Bill Dodge

Personal information
- Full name: William Charles Dodge
- Date of birth: 10 March 1937 (age 89)
- Place of birth: Hackney, London, England
- Position: Wing half

Senior career*
- Years: Team / Apps / (Gls)
- ?–1957: Eton Manor / ? / (?)
- 1957–1962: Tottenham Hotspur / 6 / (0)
- 1962–1963: Crystal Palace / 3 / (0)
- 1963: Kettering Town
- 1965–1971: Ashford Town (Kent)

= Bill Dodge (footballer) =

English footballer

William Charles Dodge (born 10 March 1936 in Hackney, London) is an English former professional footballer who played for Eton Manor, Tottenham Hotspur and Crystal Palace.

==Playing career==
Dodge began his career at non-League club Eton Manor before joining Tottenham Hotspur in October, 1957. In January, 1959 after a string of poor results Spurs manager, Bill Nicholson dropped legendary Danny Blanchflower in a favour of the younger Dodge (the first of 57 players to be given their club debut by Nicholson) who played in a more defensive role.

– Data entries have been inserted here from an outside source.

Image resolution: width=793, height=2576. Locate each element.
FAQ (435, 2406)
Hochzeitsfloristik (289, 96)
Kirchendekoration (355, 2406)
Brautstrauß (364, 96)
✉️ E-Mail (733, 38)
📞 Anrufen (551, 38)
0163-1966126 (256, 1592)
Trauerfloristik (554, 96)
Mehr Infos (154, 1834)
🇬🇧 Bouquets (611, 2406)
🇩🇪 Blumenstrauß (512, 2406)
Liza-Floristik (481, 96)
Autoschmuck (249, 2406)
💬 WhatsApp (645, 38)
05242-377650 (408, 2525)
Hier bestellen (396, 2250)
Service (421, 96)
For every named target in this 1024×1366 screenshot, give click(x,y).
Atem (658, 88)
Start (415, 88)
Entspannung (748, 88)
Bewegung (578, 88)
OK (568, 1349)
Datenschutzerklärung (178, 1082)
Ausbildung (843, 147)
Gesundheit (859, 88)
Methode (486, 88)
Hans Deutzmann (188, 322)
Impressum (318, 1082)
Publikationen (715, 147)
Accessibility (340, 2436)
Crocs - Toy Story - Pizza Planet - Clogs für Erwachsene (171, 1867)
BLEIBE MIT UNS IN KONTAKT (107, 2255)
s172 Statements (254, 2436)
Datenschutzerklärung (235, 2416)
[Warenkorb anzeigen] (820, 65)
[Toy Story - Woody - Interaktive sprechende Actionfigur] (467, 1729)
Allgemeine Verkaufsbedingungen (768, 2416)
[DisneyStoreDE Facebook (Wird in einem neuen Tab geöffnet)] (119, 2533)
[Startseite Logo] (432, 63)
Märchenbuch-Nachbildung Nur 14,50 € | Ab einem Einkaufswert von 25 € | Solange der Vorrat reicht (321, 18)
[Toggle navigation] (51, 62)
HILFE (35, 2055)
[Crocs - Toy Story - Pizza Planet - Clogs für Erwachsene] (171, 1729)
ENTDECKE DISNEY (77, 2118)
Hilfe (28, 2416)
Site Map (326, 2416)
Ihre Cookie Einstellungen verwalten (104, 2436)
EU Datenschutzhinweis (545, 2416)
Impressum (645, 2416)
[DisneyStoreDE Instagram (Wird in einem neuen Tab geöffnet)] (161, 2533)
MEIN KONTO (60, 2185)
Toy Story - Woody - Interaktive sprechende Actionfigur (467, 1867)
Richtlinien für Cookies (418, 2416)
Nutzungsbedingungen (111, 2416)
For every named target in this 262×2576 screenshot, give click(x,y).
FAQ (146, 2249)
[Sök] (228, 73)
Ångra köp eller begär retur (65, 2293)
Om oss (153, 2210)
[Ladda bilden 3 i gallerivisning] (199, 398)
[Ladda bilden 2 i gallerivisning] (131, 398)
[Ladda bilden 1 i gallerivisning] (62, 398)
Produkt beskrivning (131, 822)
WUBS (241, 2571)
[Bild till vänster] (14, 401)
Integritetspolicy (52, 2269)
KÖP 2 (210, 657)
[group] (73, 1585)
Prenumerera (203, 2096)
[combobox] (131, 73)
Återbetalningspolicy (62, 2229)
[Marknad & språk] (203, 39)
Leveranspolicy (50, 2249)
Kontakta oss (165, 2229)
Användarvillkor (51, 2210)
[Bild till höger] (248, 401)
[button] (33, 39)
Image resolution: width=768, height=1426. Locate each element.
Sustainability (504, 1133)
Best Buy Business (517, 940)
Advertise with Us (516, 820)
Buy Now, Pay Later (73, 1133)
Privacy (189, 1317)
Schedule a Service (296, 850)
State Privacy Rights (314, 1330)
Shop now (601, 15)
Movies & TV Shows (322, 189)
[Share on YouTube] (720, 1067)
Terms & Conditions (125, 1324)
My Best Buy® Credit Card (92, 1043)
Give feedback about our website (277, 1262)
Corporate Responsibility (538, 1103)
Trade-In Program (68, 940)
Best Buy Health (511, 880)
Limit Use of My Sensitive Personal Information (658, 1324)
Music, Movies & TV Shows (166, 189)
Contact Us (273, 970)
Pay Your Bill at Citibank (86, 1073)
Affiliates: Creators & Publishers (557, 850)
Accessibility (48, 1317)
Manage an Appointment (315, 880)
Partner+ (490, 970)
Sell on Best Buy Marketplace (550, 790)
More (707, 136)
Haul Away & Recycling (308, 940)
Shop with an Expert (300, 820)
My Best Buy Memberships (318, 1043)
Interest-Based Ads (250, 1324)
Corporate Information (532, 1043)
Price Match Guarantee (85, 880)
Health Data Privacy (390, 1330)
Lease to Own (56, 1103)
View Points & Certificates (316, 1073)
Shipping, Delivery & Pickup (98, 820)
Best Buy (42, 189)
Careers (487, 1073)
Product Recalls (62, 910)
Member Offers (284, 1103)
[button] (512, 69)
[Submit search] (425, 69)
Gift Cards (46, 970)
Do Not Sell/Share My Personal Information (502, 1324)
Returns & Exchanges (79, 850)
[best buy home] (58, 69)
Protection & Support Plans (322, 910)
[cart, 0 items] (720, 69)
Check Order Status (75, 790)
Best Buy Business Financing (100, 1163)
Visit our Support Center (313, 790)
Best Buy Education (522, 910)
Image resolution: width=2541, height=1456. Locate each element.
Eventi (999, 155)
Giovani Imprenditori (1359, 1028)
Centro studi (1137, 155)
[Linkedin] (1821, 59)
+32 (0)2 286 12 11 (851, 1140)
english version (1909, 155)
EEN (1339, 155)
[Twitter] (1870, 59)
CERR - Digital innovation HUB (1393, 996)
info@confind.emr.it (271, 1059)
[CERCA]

The decision prompted the Northern Ireland international to request a transfer. However, the White Hart Lane club were knocked out of the FA Cup by giantkillers Norwich City on 15 February 1959. After this shock result, Blanchflower was reinstated and appointed team captain a fortnight later. Dodge featured in ten matches in all competitions in 1959 with the Lilywhites. He transferred to Crystal Palace in July, 1962 where he notched up a further three appearances.

He went on to play non-league football with Kettering Town and Ashford Town (Kent) for whom he had a 100% league appearance record over five years, and in his overall stay at Ashford a total of 425 appearances in all competitions.